*Records for this exercise*:
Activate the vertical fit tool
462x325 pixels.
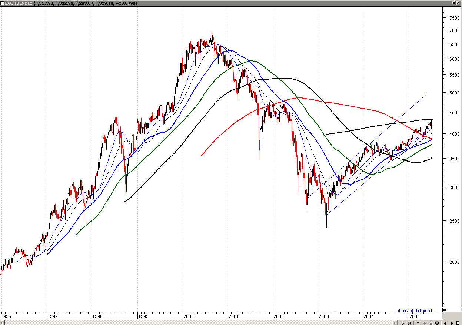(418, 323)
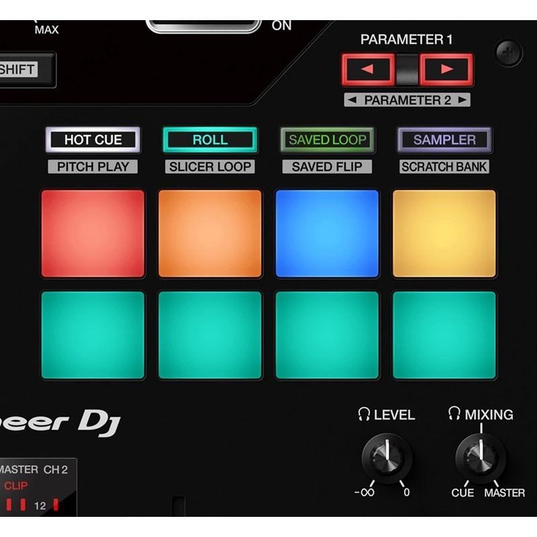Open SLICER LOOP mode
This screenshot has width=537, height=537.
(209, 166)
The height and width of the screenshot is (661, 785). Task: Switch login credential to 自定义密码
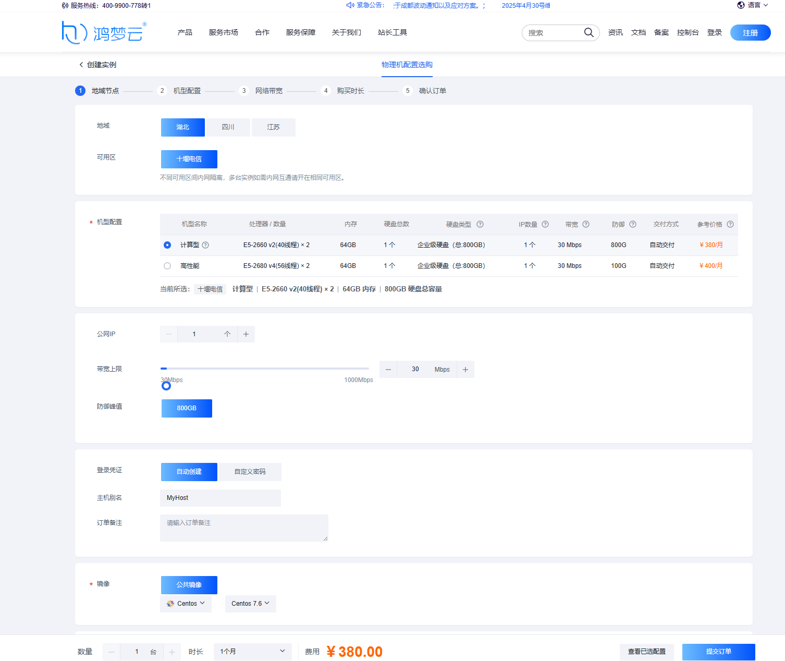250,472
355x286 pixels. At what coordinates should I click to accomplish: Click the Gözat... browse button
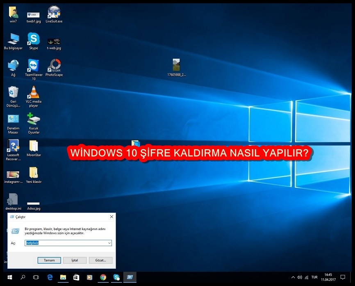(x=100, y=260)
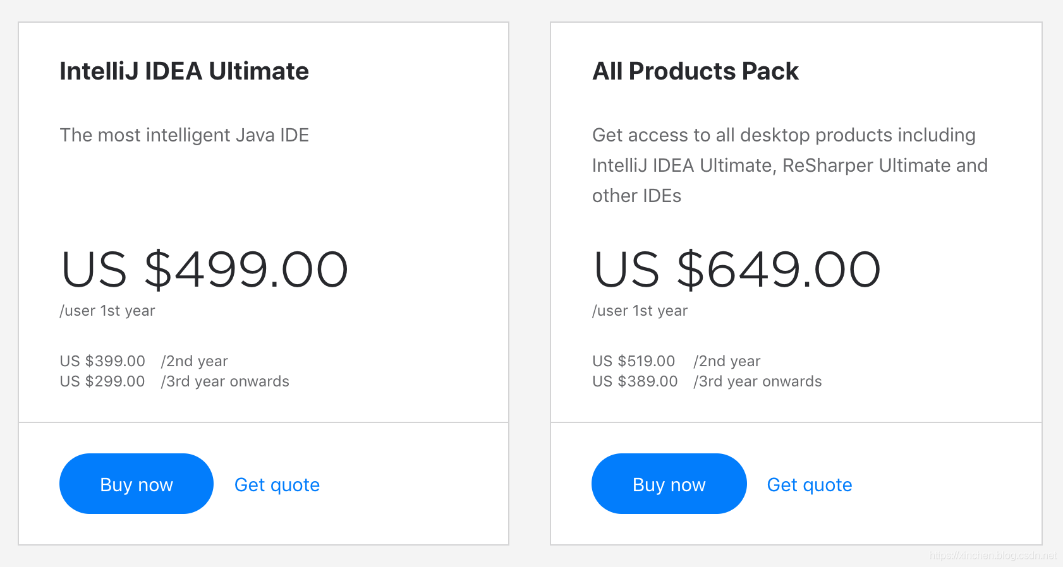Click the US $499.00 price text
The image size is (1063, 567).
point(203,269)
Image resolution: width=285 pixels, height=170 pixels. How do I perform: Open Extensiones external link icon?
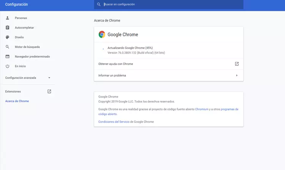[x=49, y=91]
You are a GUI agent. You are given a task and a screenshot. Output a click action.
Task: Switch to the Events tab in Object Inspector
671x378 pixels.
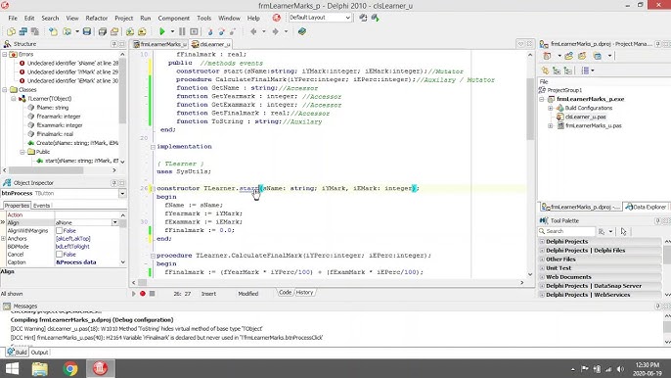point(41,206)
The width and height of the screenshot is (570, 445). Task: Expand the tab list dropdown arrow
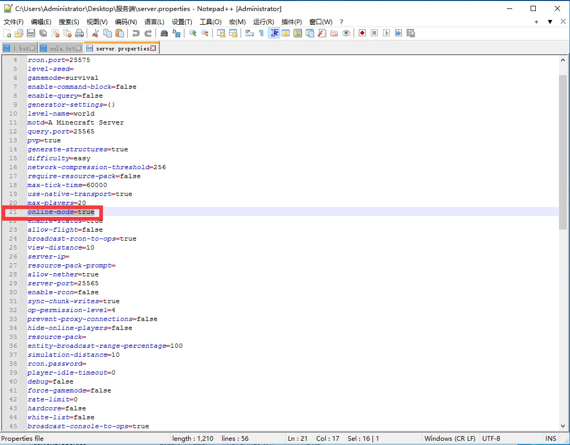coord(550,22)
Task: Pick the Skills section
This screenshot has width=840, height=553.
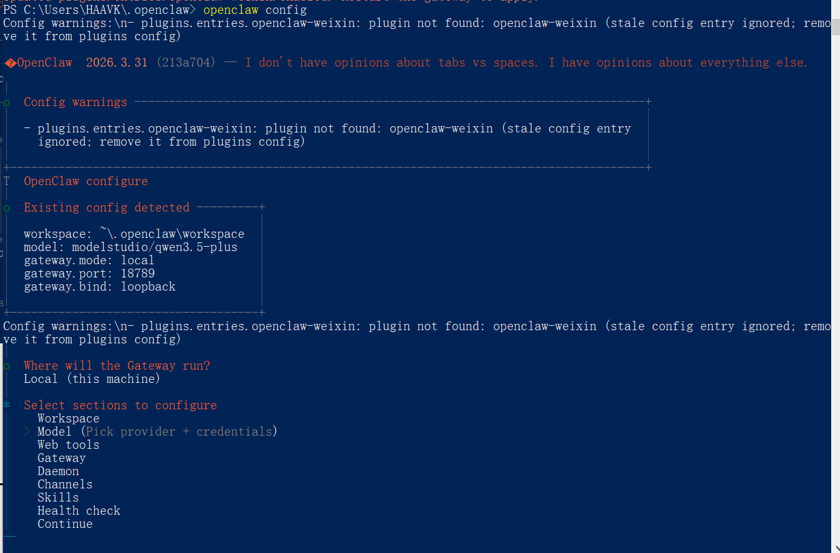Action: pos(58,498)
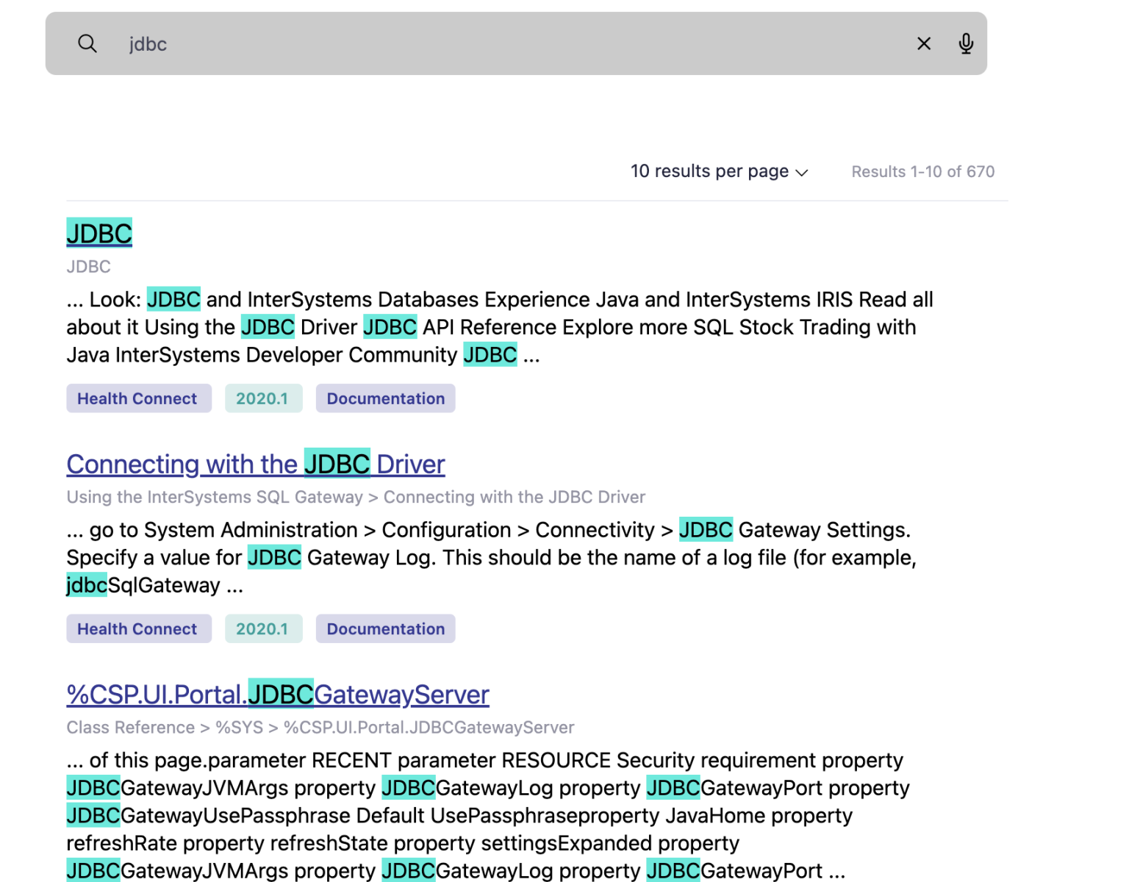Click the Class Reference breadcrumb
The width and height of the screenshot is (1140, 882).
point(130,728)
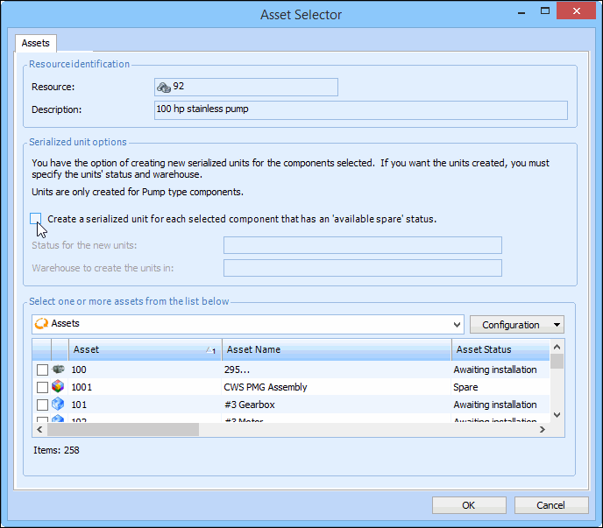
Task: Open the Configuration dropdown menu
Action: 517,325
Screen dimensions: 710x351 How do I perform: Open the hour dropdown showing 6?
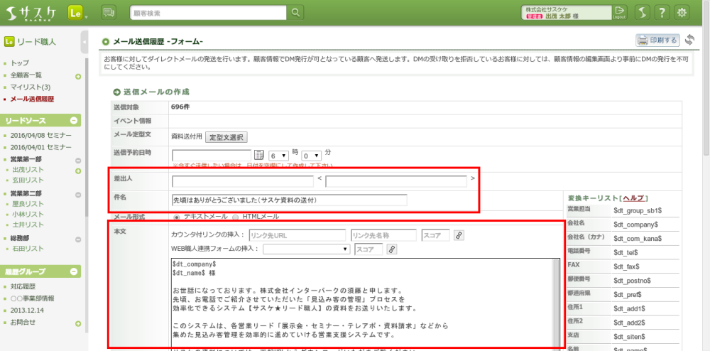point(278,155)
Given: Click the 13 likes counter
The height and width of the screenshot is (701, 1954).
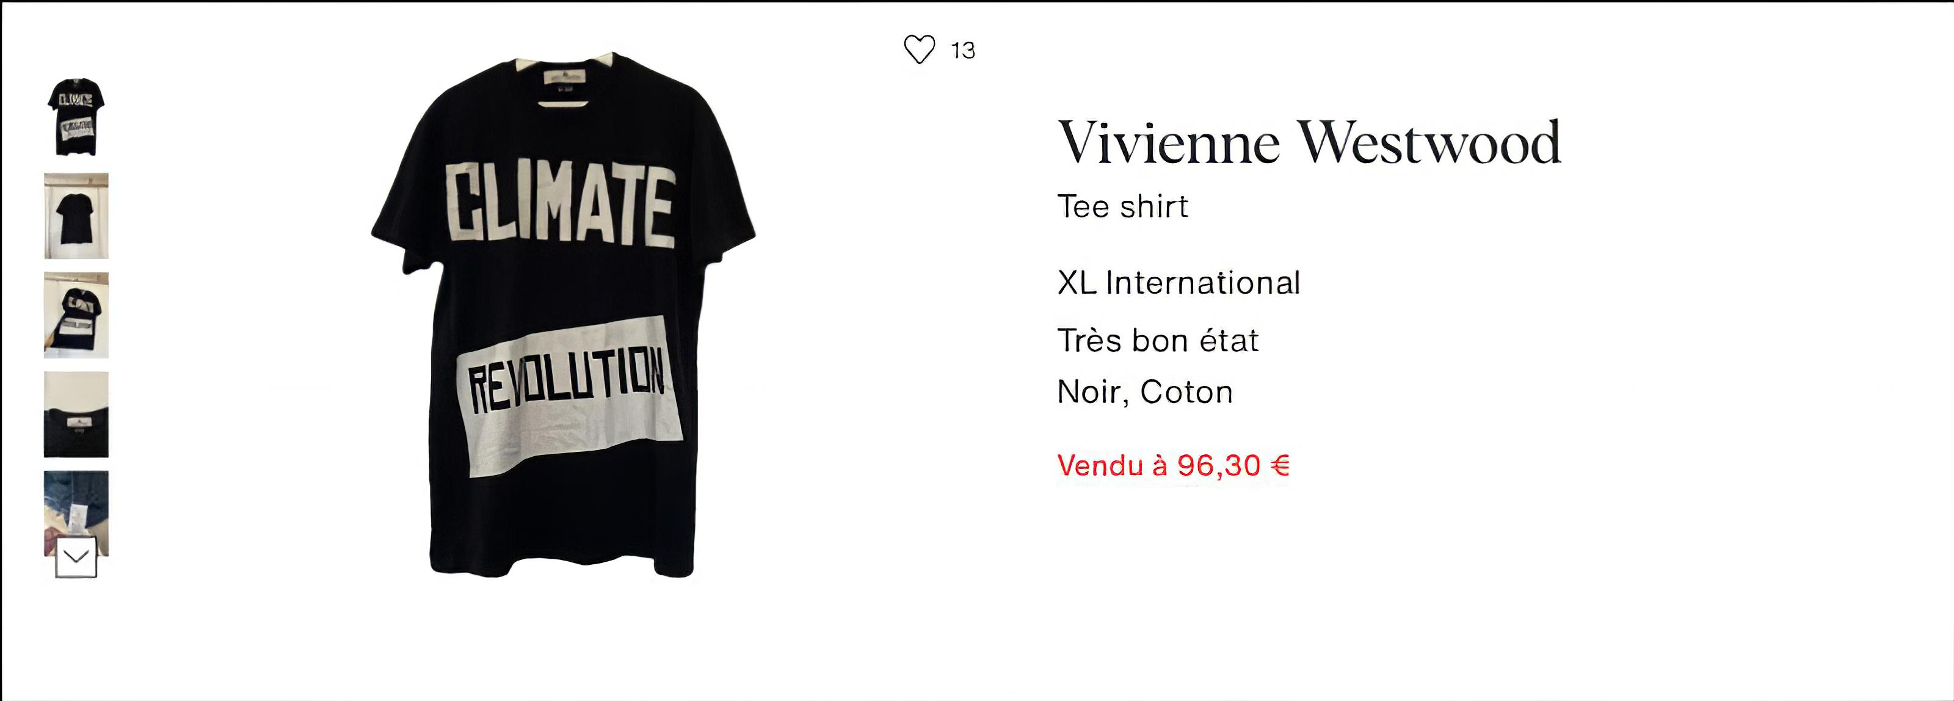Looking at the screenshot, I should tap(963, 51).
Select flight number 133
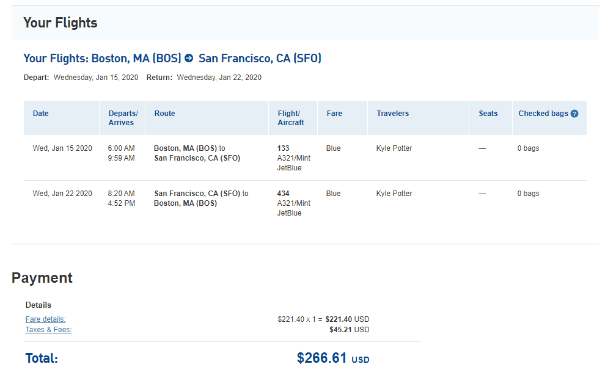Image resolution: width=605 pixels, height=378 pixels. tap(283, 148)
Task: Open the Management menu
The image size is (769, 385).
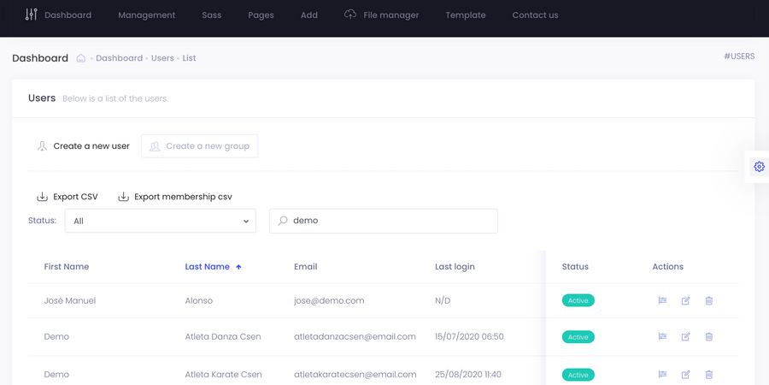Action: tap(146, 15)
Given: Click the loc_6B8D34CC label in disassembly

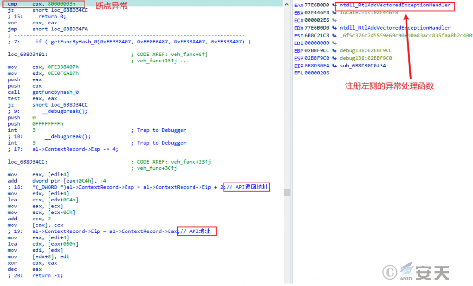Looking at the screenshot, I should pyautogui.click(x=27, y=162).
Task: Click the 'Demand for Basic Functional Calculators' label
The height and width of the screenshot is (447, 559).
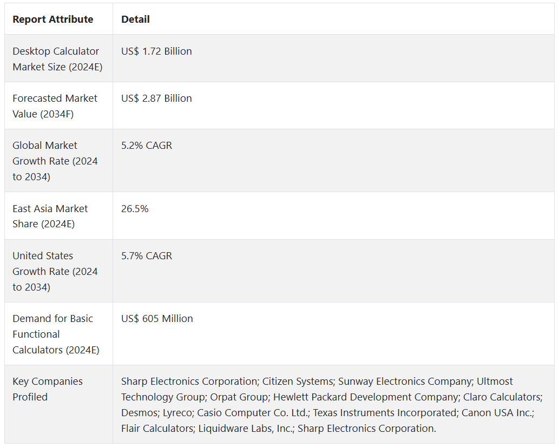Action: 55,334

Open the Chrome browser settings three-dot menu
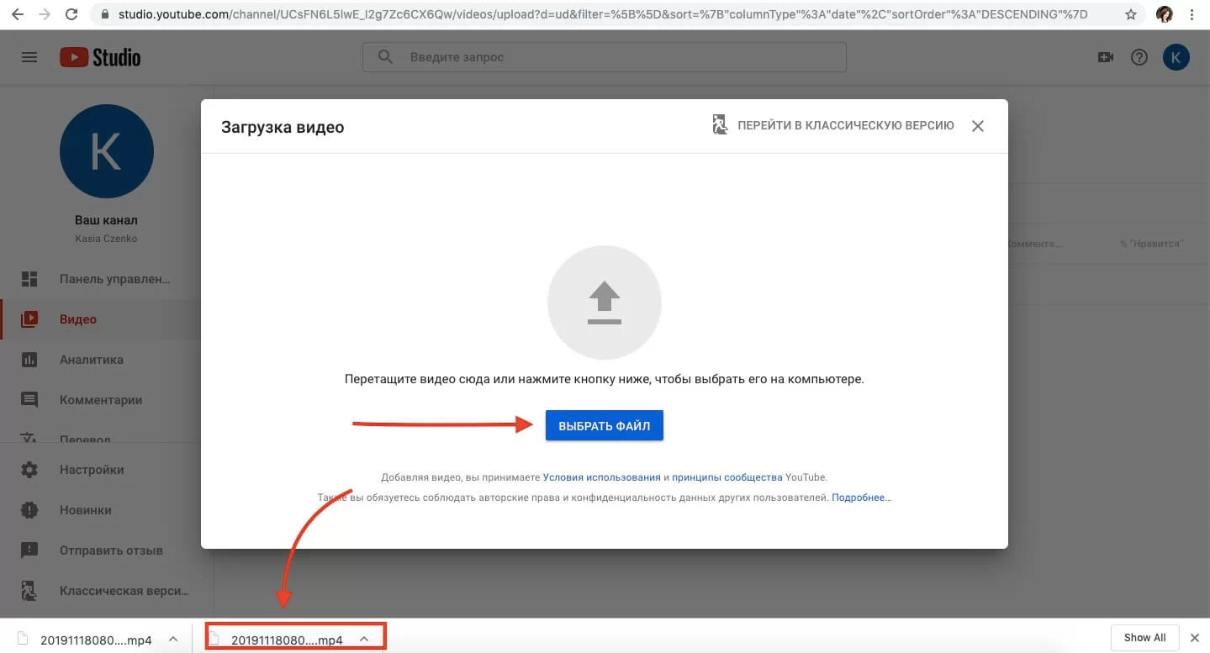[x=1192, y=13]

*Task objective*: None of the pictures should be copied, but every record above must be returned exactly.

*Solution for this problem*:
Activate the vertical fit tool
462x325 pixels.
(418, 323)
Open SLICER LOOP mode
This screenshot has width=537, height=537.
(209, 166)
The height and width of the screenshot is (661, 785). Task: Switch login credential to 自定义密码
250,472
355x286 pixels. At what coordinates should I click to accomplish: Click the Gözat... browse button
(x=100, y=260)
Click the US $499.00 price text
The image size is (1063, 567).
point(203,269)
Image resolution: width=285 pixels, height=170 pixels. How do I perform: Open Extensiones external link icon?
[x=49, y=91]
You are a GUI agent. You are given a task and a screenshot. Output a click action.
Task: Switch to the Events tab in Object Inspector
671x378 pixels.
point(41,206)
The width and height of the screenshot is (570, 445). Task: Expand the tab list dropdown arrow
coord(550,22)
Task: Pick the Skills section
This screenshot has width=840, height=553.
Action: pos(58,498)
Click the Class Reference breadcrumb
The width and height of the screenshot is (1140, 882).
point(130,728)
Task: Open the Configuration dropdown menu
Action: 517,325
Screen dimensions: 710x351 How do I perform: Open the hour dropdown showing 6?
point(278,155)
Given: Click the 13 likes counter
The height and width of the screenshot is (701, 1954).
Looking at the screenshot, I should tap(963, 51).
Select flight number 133
Image resolution: width=605 pixels, height=378 pixels. tap(283, 148)
Task: Open the Management menu
The image size is (769, 385).
Action: tap(146, 15)
Given: Click the loc_6B8D34CC label in disassembly

Looking at the screenshot, I should pyautogui.click(x=27, y=162).
Task: Click the 'Demand for Basic Functional Calculators' label
The height and width of the screenshot is (447, 559).
Action: 55,334

Open the Chrome browser settings three-dot menu
[x=1192, y=13]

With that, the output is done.